Never did well at chess? Why is that? Didn’t have a coach or buy and read a chess book. I got 3 times more pool books then chess books, but without the chess books I’d be lost, and would have taken a lifetime to get beyond beginner level. Nothing cuts the learning curve like good coaching.
 

CocoboloCowboy

Cowboys are my heros.
Silver Member
Never did well at chess? Why is that? Didn’t have a coach or buy and read a chess book. I got 3 times more pool books then chess books, but without the chess books I’d be lost, and would have taken a lifetime to get beyond beginner level. Nothing cuts the learning curve like good coaching.

Well here is the deal if I was young, and want to be really great at a sport. My choice would be Golf. I would work my backside off master that game.

Most PAG Pro make a nice living out of the game, when you get up in years then move on to the SR. PGA Tour.

High side is a where you say I should have, but Golf is not cheap to get equipped in, and green fees get pricy. So you might just have to work a real job, to chase that dream until you make the PGA Tour.

Most people who expect to be really great at anything from getting great grade in H/S, or College. Or even a Sport work at it real hard. Good friend has two girl who both got full college Schlorship in sports, one was basket ball, the other was shocker.

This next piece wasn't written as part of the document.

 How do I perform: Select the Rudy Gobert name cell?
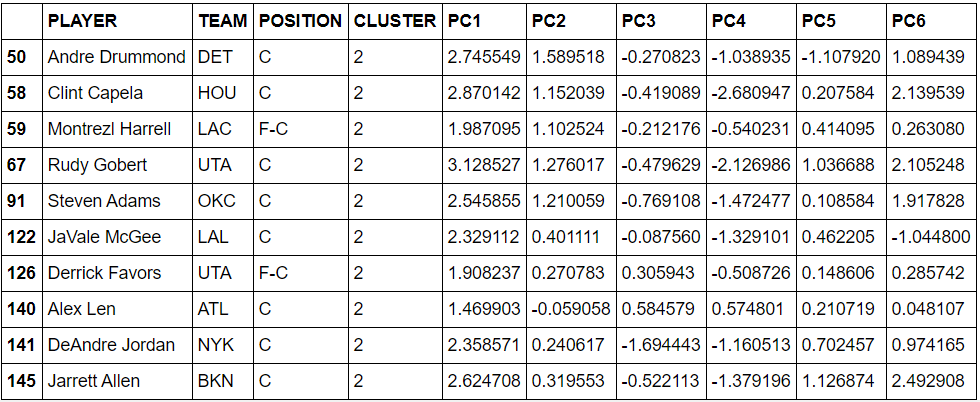click(x=118, y=165)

These kids were not lucky, they work at their sport real hard, and we're lucky family was able to pay the price in the off season to have them on great traveling club teams. College scout say their potential, and both got free ride to colleges. Truth was the free ride did cost time, energy, cost of club sports teams, travel, motels, meals, etc. So the FREE College education was paid for but less then the cost of the opportunity to go to college for free.